Important Safety Information and Indications
IMPORTANT SAFETY INFORMATION
Do not take NITYR if you are allergic to nitisinone or any other ingredients. Tell your healthcare provider about any health problems, and if you are pregnant or planning to become pregnant and/or breastfeeding, before starting treatment.
WARNINGS AND PRECAUTIONS
Increased levels of plasma tyrosine, eye symptoms, developmental delay and skin changes:
- Inadequate restriction of tyrosine and phenylalanine intake can result in elevations of plasma tyrosine.
- Plasma tyrosine levels above 500 micromol/L may lead to ocular signs and symptoms including corneal ulcers, corneal opacities, keratitis, conjunctivitis, eye pain, and photophobia, intellectual disability and developmental delay or painful hyperkeratotic plaques (thickening of the skin) on the soles and palms.
- Your healthcare provider should not adjust NITYR dosage in order to lower the levels of tyrosine in the blood.
- Your healthcare provider will obtain a slit-lamp examination prior to initiating NITYR treatment, regularly during treatment and may reexamine you if you develop symptoms or if your tyrosine levels are above 500 micromol/L.
Changes in blood profile
- You may develop leukopenia (reduction in the number of white blood cells, which form part of the immune system) and severe thrombocytopenia (abnormally low levels of platelets, which help the blood to clot).

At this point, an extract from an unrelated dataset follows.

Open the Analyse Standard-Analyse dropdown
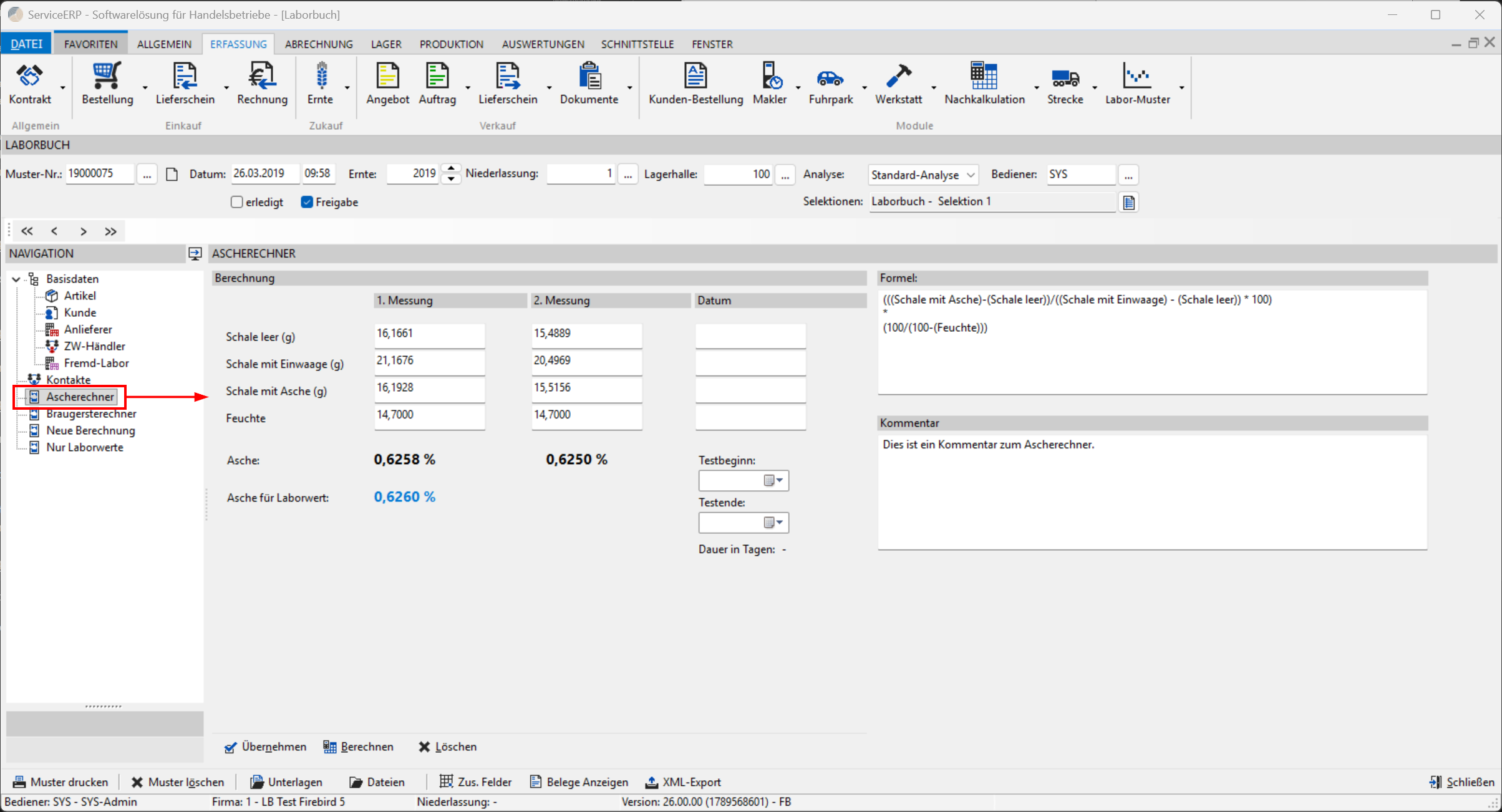Image resolution: width=1502 pixels, height=812 pixels. 923,175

- Your healthcare provider will monitor platelet and white blood cell counts, and will adjust your medication accordingly.

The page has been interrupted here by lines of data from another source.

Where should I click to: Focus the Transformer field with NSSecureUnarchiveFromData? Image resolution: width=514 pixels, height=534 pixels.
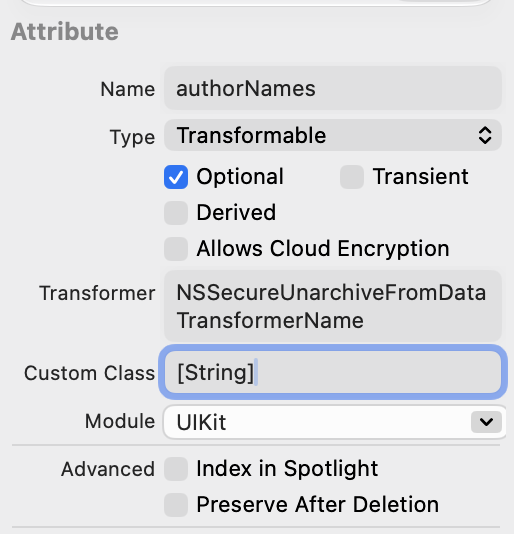tap(333, 306)
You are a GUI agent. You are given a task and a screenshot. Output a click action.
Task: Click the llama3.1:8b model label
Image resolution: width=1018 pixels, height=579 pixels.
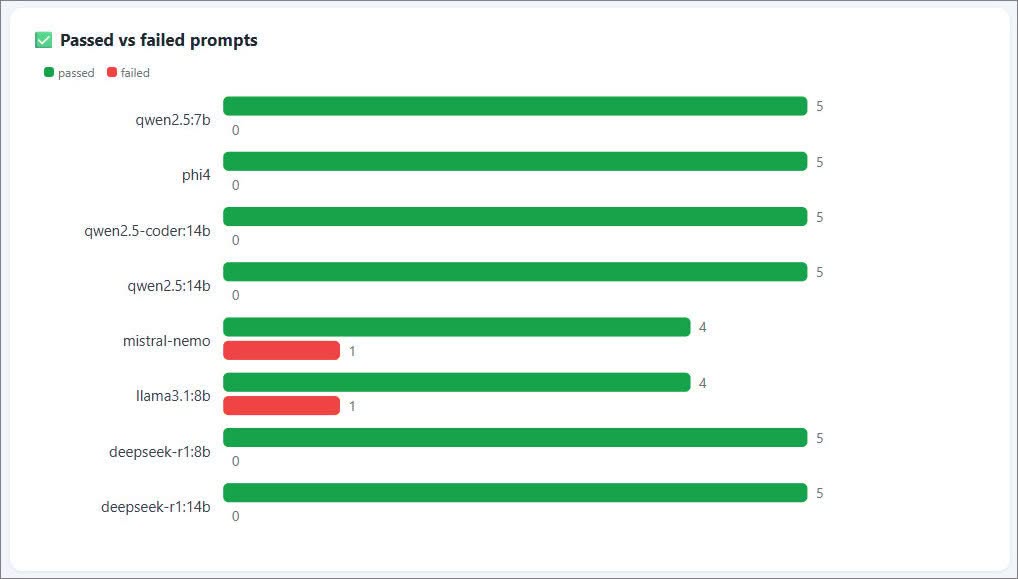tap(173, 396)
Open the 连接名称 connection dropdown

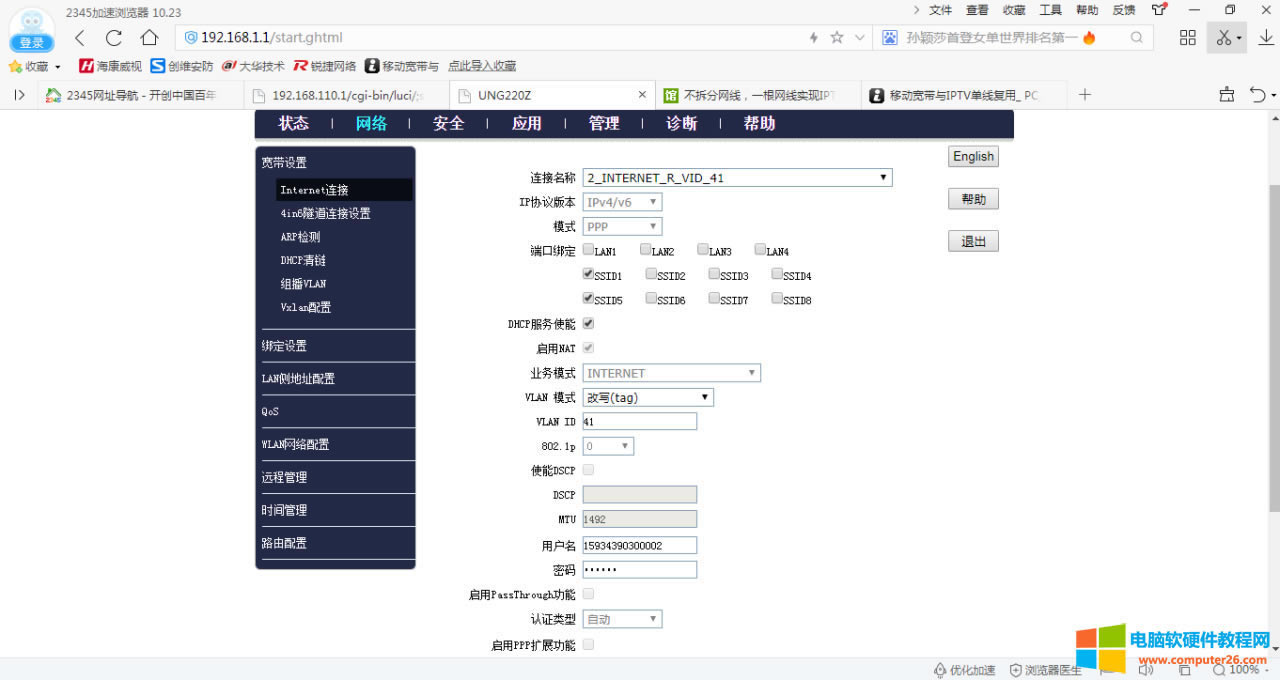click(737, 178)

MOST COMMON ADVERSE REACTIONS
The most common adverse reactions (≥1%) in patients with HT-1 taking nitisinone are elevated tyrosine levels, low platelets (thrombocytopenia) or white cells in the blood (leukopenia), and complaints related to the eyes, including conjunctivitis, corneal opacity, inflammation of the cornea, eye pain and extreme sensitivity to light (photophobia), nosebleed (epistaxis), itching (pruritus), skin inflammation (exfoliative dermatitis), rash (maculopapular rash), dry skin and alopecia.
Nitisinone can interfere with the effect of other medicines. Tell your healthcare provider or pharmacist if you are taking, have recently taken or might take any other medicines.

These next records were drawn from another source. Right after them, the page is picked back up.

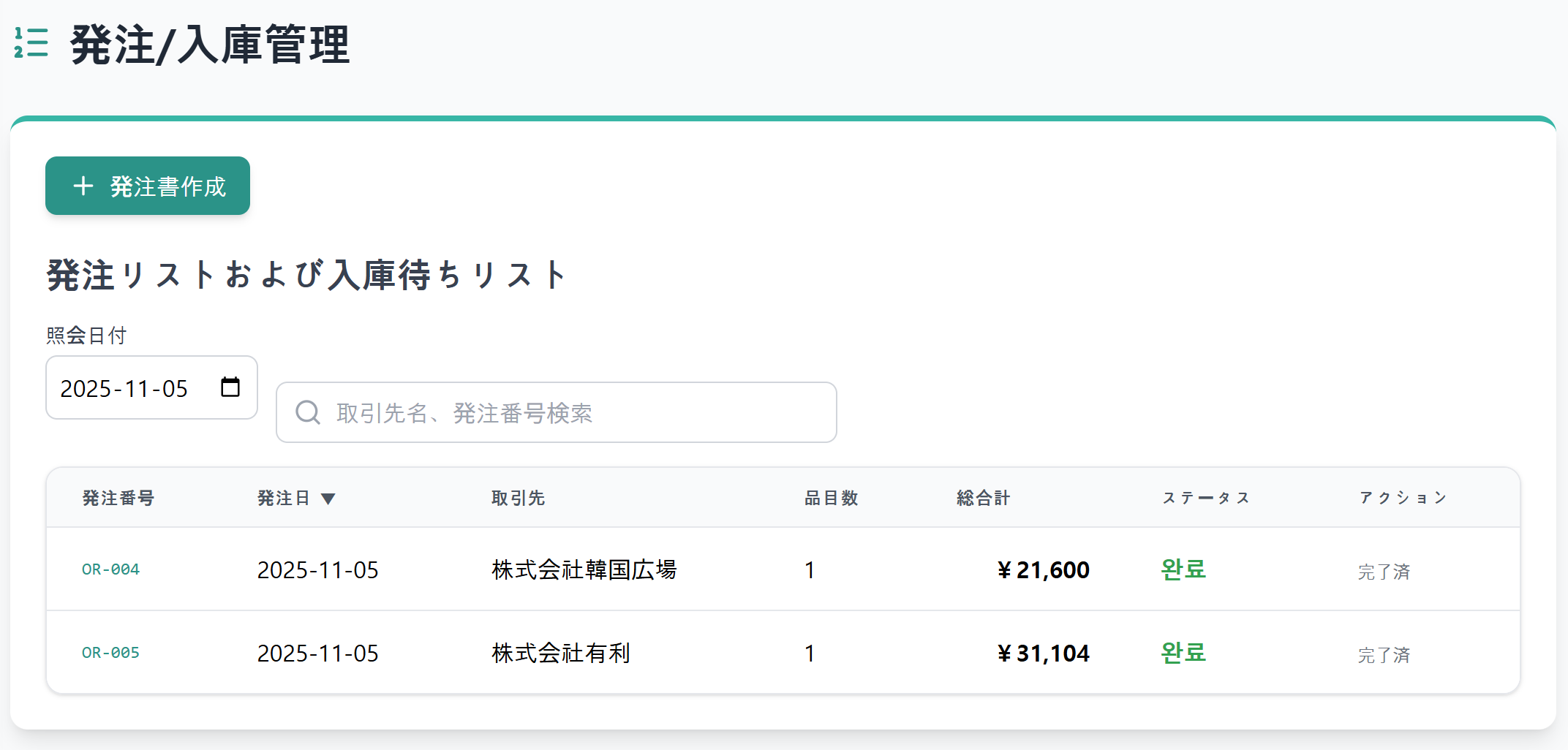
Task: Click the 取引先 column header
Action: (518, 498)
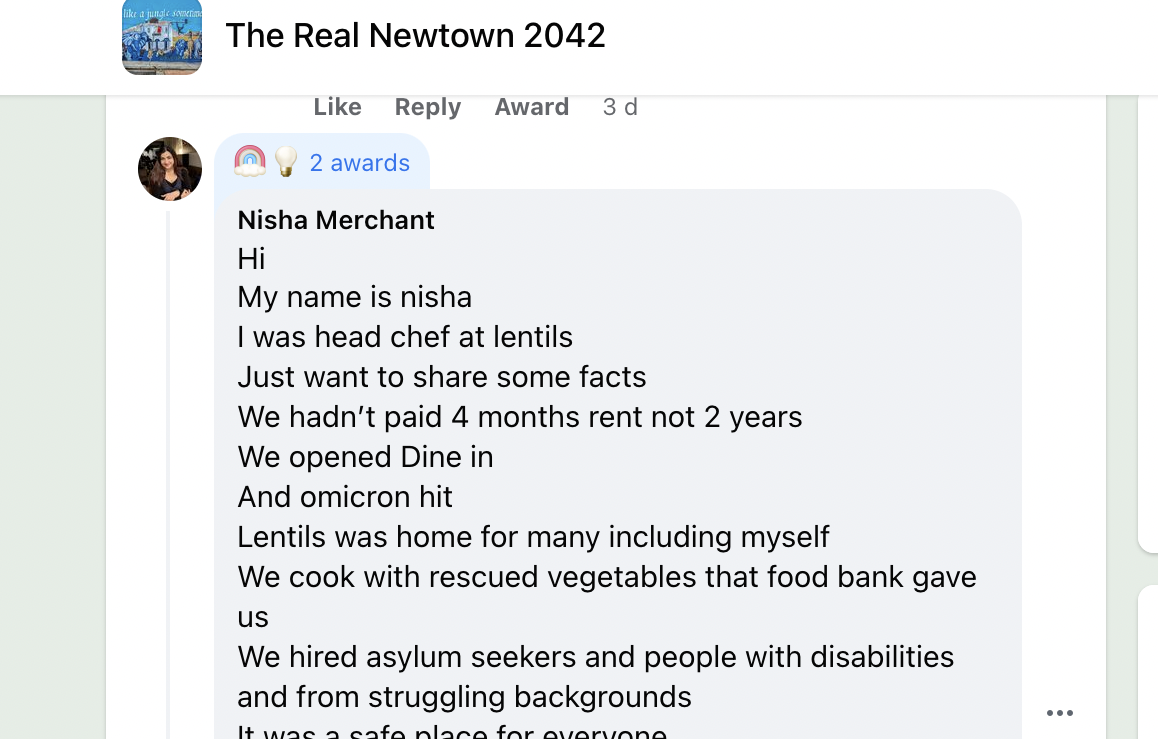View the 2 awards list

360,162
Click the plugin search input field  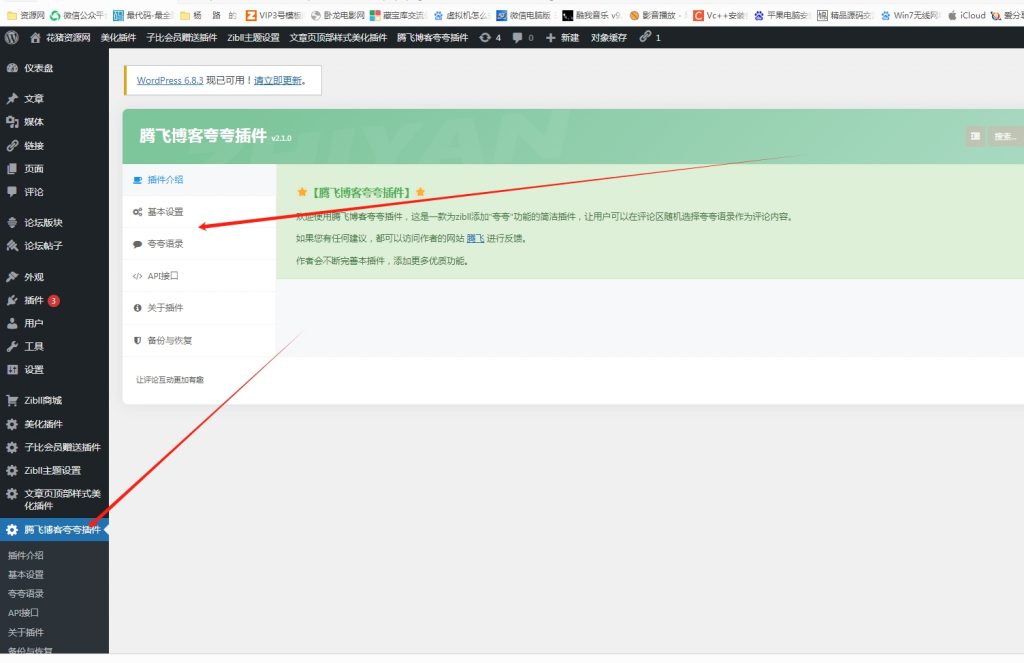point(1006,136)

USE IN SPECIFIC POPULATIONS:
Pregnancy: The safety of this medicine has not been studied in pregnancy. Tell your healthcare provider imediately if you become pregnant or planning to become pregnant.
Lactation: The safety of this medicine has not been studied in breastfeeding women. Tell your healthcare provider imediately if you plan on breastfeading.
Pediatric Use: The safety and effectiveness of nitisinone have been established in pediatric patients for the treatment of HT-1 in combination with dietary restriction of tyrosine and phenylalanine. Use of NITYR in pediatric patients is supported by evidence from one open-label, uncontrolled clinical study conducted with another oral formulation of nitisinone in 207 patients with HT-1 ages 0 to 22 years (median age 9 months)
Geriatric Use: Clinical studies of nitisinone did not include any subjects aged 65 and over. No clinical studies of nitisinone have been performed in geriatric patients. Your healthcare provider will adjust the dose based on your requirements.
For more detailed information, please refer to the full prescribing information at www.nityr.us/pi.
If you get any side effects, talk to your healthcare provider. This includes possible side effects not listed in this brochure. You may also report side effects directly by calling Cycle Pharmaceuticals at 1-855-831-5413 or FDA at 1-800-FDA-1088 or www.fda.gov/medwatch.
This website is for education purposes only. It is not intended to be, and should not be used as, a substitute for medical advice.
NITYR® (nitisinone) Tablets are a competitive inhibitor of 4-hydroxyphenyl-pyruvate dioxygenase indicated for the treatment of adult and pediatric patients with hereditary tyrosinemia type 1 (HT-1) in combination with dietary restriction of tyrosine and phenylalanine.